Edmonton’s Commonwealth Stadium had hosted an instantly iconic occasion just this past winter when Canada’s men’s team defeated Mexico on a frigid night when the arena was instantly dubbed the Iceteca. FIFA’s evaluation team were in attendance for the occasion. However a number of conditions demanded by the Alberta provincial government during the bidding process are believed to have turned FIFA off.

As the announcement moved to the east, Toronto was the first confirmed host, a moment of real celebration for a city that missed out on the 2015 women’s World Cup due to hosting that summer’s Pan Am Games. BMO Field will require a significant jump in capacity in time for the world arriving on its doorstep with the 30,000 capacity likely to jump into the 45,000 range.

The men's World Cup of soccer will be coming to Toronto in 2026, FIFA confirmed on Thursday.

Joining Toronto in the eastern grouping were Boston, Philadelphia, Miami and New York/New Jersey.

“We are very proud of Canada’s candidate host cities for putting together substantial and compelling bids for the FIFA World Cup 2026,” Nick Bontis, Canada Soccer President said in a statement. “The competition for venue selection was the most robust in FIFA’s history.
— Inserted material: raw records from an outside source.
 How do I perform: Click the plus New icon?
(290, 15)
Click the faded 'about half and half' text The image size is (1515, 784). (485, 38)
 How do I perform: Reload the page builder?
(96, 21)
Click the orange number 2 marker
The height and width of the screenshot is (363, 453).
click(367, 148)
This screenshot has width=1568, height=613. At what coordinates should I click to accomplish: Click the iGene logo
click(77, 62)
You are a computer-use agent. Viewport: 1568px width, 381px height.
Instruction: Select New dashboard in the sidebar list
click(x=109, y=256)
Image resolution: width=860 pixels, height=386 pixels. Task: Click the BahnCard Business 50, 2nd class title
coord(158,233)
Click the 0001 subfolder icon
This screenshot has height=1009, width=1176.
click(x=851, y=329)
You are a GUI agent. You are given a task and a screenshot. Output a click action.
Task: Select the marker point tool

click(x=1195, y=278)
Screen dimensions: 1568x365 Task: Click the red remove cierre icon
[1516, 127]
Today’s success is a testament to the cities, provinces, and federal government’s commitment and dedication in pursuit of hosting the most prestigious single sporting event in the world.

“We congratulate Toronto, Ontario and Vancouver, British Columbia, we also wish to express our sincere appreciation to Edmonton, Alberta for their historic support and desire to contribute to the growth and development of our sport in this country by hosting FIFA competitions.”